Quando ho scritto il
mio ultimo post, non sapevo che il giorno dopo mi sarei svegliata
strana, con un groppo in gola e che quel groppo ce l'avrei avuto per
i successivi venti giorni, durante i quali, non avrei scoperchiato
Estathè o bevuto onde, ma ripetuto ossessivamente: «Ho sputato
sangue», in un senso troppo poco lato per essere motivo di orgoglio.
Inutile dire che io ho
pensato fosse la tubercolosi, una cosa che mi avrebbe fatto sentire molto più
letteraria di quanto potrò mai essere.
Inutile dire che tutti
mi hanno giudicato con un: «È colpa dell'Estathè!».
Inutile dire che è
stata tutta colpa delle tessere del domino.
Le tessere del domino,
infatti, non sono biscotti, sono ore, giorni, mesi, sono pezzi di
tempo, sono la maniera in cui ci muoviamo all'interno della nostra
vita. Ognuno ci gioca come vuole. Alcuni costruiscono lunghe code
sfavillanti, figure che partono dal geometrico per arrivare
all'artistico. Altri incastrano sezioni di pallini in serpenti
bidimensionali con uno spiccato senso matematico.
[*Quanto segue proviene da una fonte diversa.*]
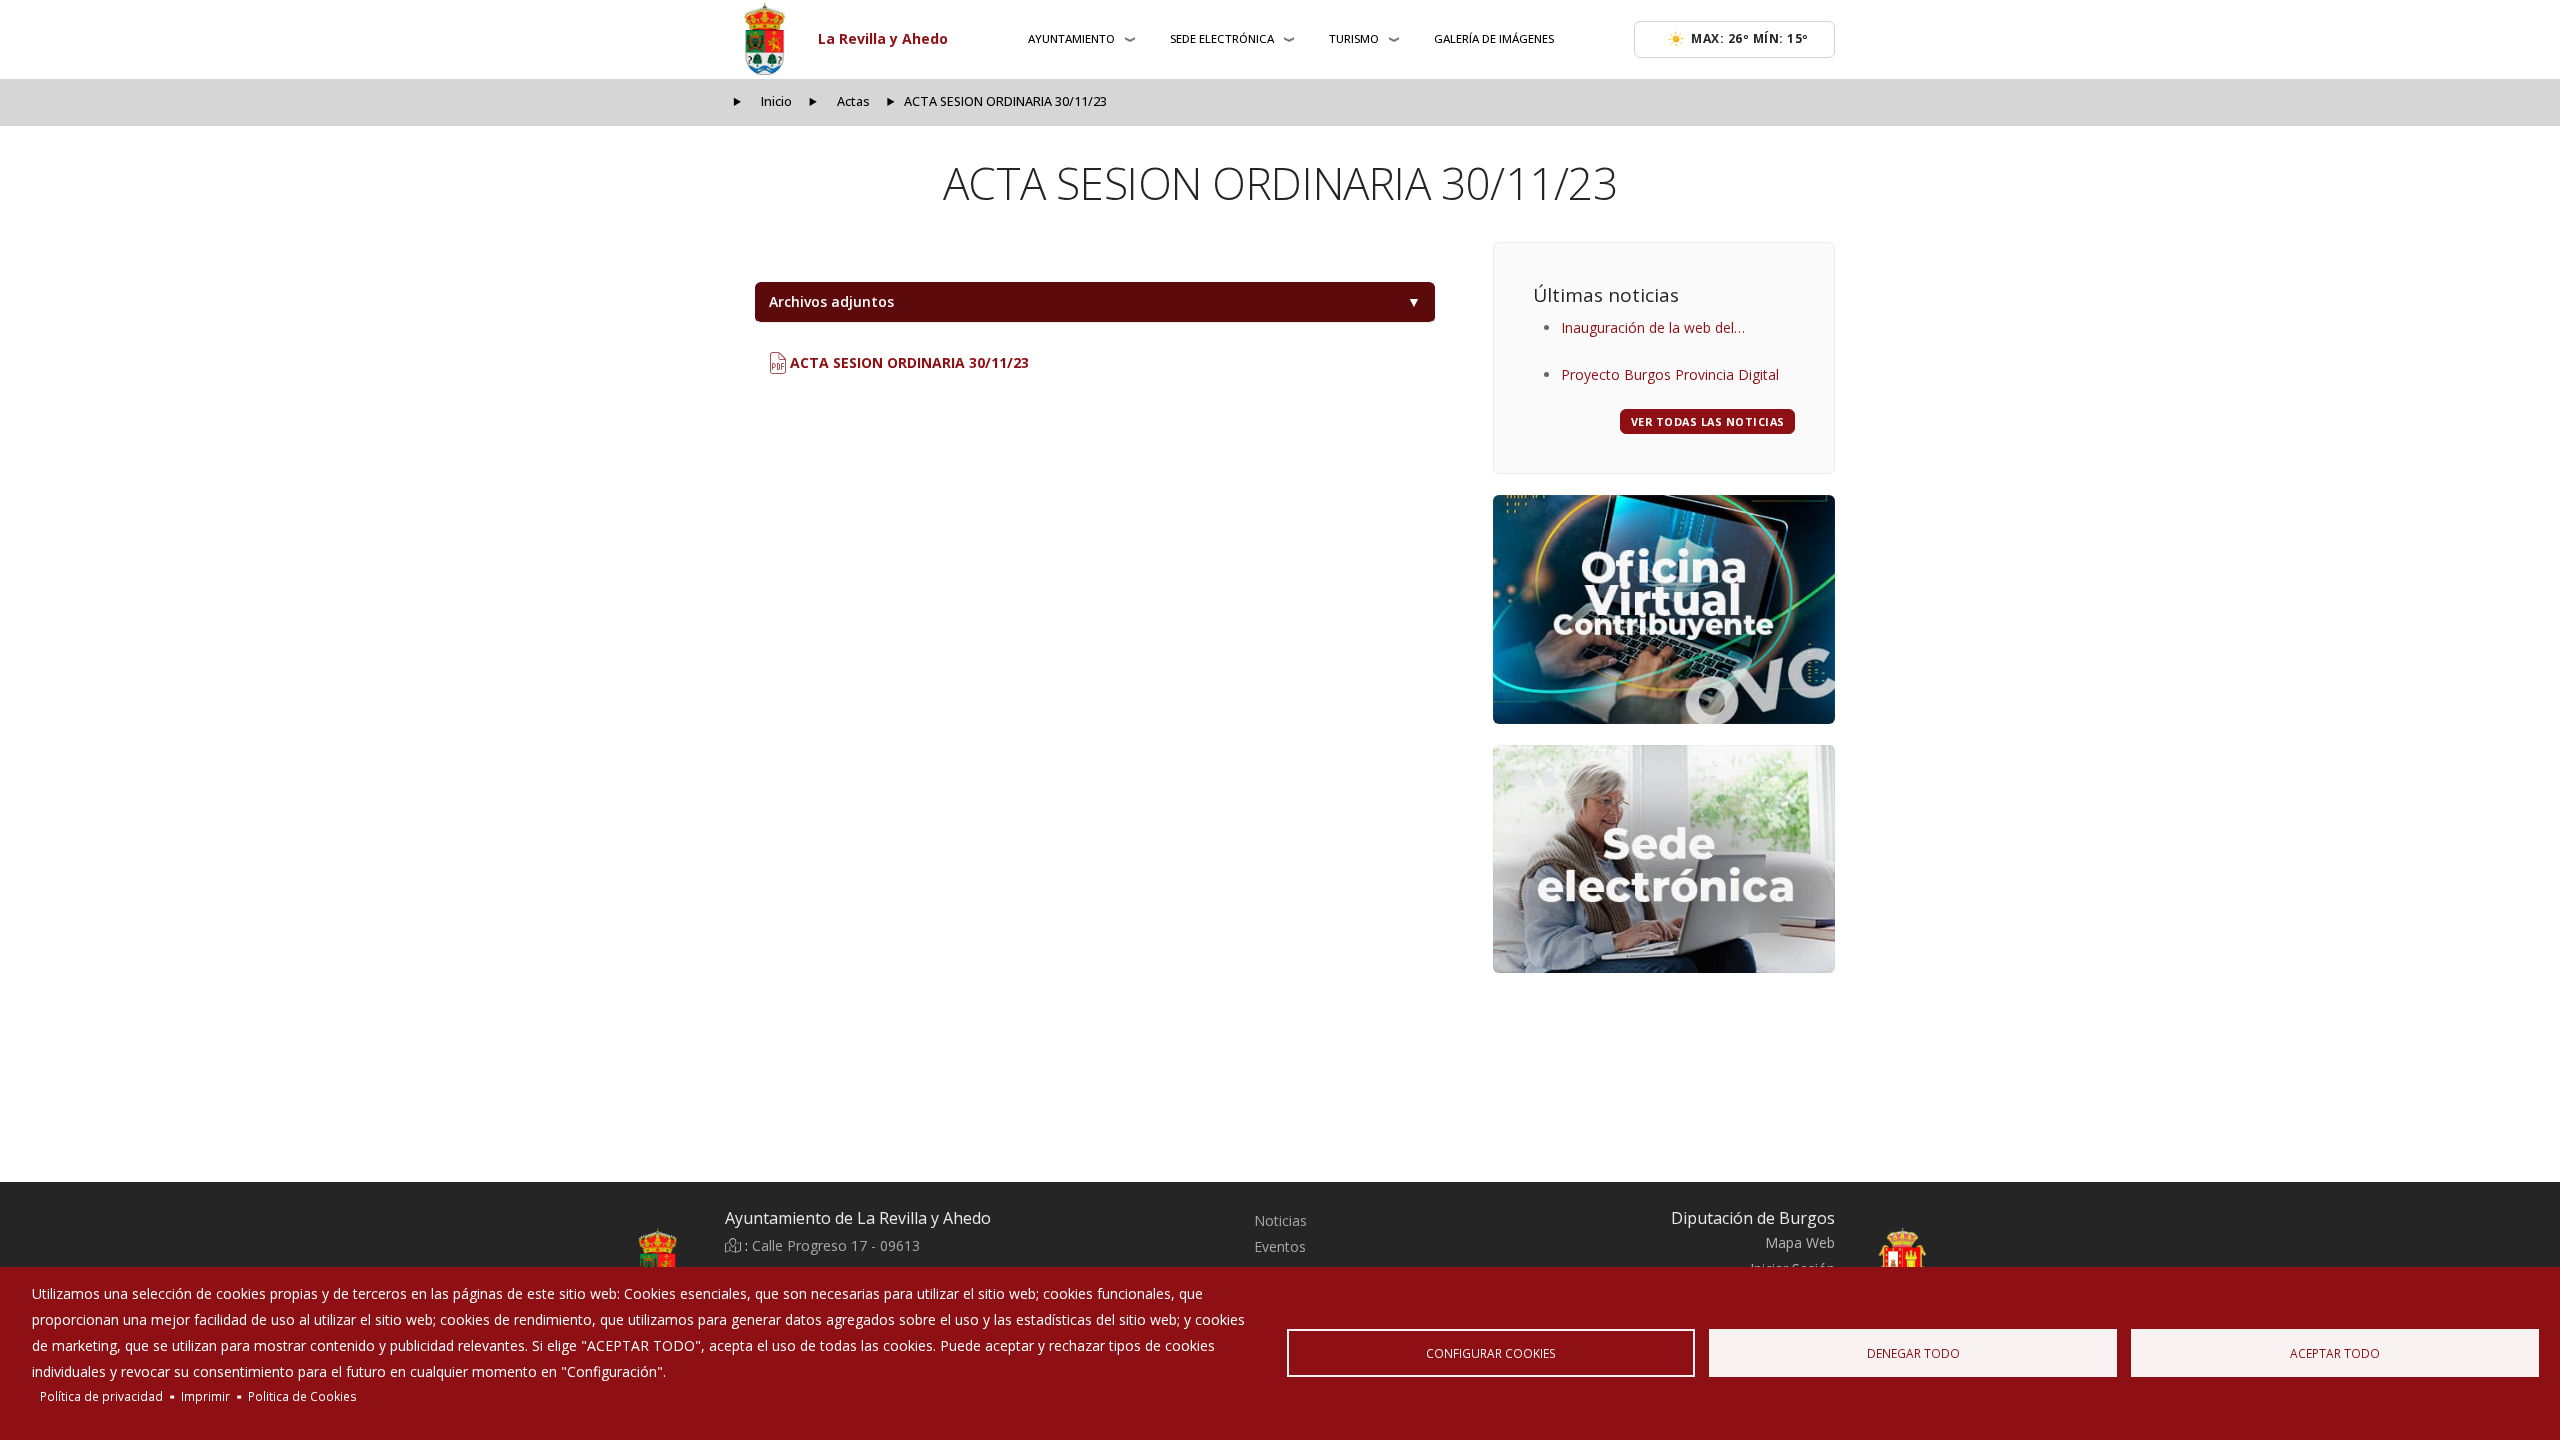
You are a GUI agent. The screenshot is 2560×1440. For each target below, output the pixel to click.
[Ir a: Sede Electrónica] (1664, 859)
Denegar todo (1913, 1353)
Certi, lasciano
tutte le tessere nel sacchetto.
Io, a quanto pare,
inanello coreografiche catene di sfiga che nemmeno a programmarle
sarebbero così perfette.
Riassumerei il mio
agosto nei seguenti punti:
- Sputo sangue.
- Torno a casa per andare dal mio medico di fiducia indossando una maglietta troppo larga, quindi alla stazione un'ape di quattro centimetri di quelle pelose mi si infila sotto la maglietta e mi punge pancia e mano.
- Al pronto soccorso scopriamo che non sono allergica, ma quella stronza cicciona (prontamente ammazzata da mia madre con una raccomandata) mi lascia un dolore immenso per i successivi due giorni.
- Il medico dice che, come al solito, è l'esofago, ha attaccato la faringe, facendola sanguinare (no turbecolosi, no party).
- Dieta («No, non fa niente che voi vi mangiate la frittura di pesce», «No, grazie, non posso bere nulla», «No, cazzo, non è colpa dell'Estathè»).
- Trattative con il medico: «Posso bere qualche Estathè?» «No» «Lei non capisce, io sono intollerante al latte! Devo fare colazione con l'acqua calda?» «Uno, ne può bere uno» «Uno? Ma è estate! È Sta Thè!» «Io credo che lei non voglia guarire».
- Fiducia mal riposta: impellente necessità di cambiare medico.
- Sotto l'ombrellone: io, un libro e Noremifa, una musicale alternativa al Gaviscon che mi procura delle macchie sulla pancia che mistifico dicendo a mia madre «No, non ti preoccupare, ci sono partita da Roma».
- Blocco intestinale causa dieta («A questo punto era meglio mangiare la frittura di pesce», direbbe quel burlone del mio medico).
- Rash cutaneo sulla fronte («Che bella pelle che ti fa il mare!»).
Potrei continuare, ma
mi fermo perché dieci tessere mi sembrano abbastanza per dire che
dopo che, a luglio, ho fulminato tutto ciò che di elettronico
possedevo e che, ad agosto, ho resettato il mio apparato
gastrointestinale (per inciso: sto facendo ancora la cura e sono
intrattabile), non mi aspetto grandi cose da questo settembre.
Ma siccome voglio
essere fiduciosa, ruberò la voce a un amico bandito (che stava
parlando con Oris e non con me, quindi è un vero furto): «Bisogna
chiudere questa stupida estate e iniziare una nuova stagione. La
sorte ce lo deve. Ho bisogno di tornare al 2004 per incontrare certi
apici di malinconia».
Se volete avere notizie
di Pezzetta, l'ultimo suo avvistamento è stato su Monte Miletto: ha
pensato di scalare 2050 metri con le Clarks fino a che, perculato da
due ornitologi (stavano cercando un Piviere Tortolino e hanno trovato
Pezzetta, pensate che sfiga pure loro, poveracci), ha comprato 90
euro di scarpe da trekking e ci ha telefonato con un attacco di
dispnea talmente acuto che sembrava calabrese.
Quando voi postavate su
Facebook le foto strafighe della vostra vacanza, sappiate che io
brindavo a voi con il mio musicale Noremifa che mi
ha dimostrato che, alla fine, non tutto è commestibile, visto
che quell'antiacido, sia alla vista che al gusto, sembra uno di quegli shampoo
monouso che ti danno in albergo.
Però, almeno, grazie a
lui, mi sono sentita un po' in vacanza anch'io.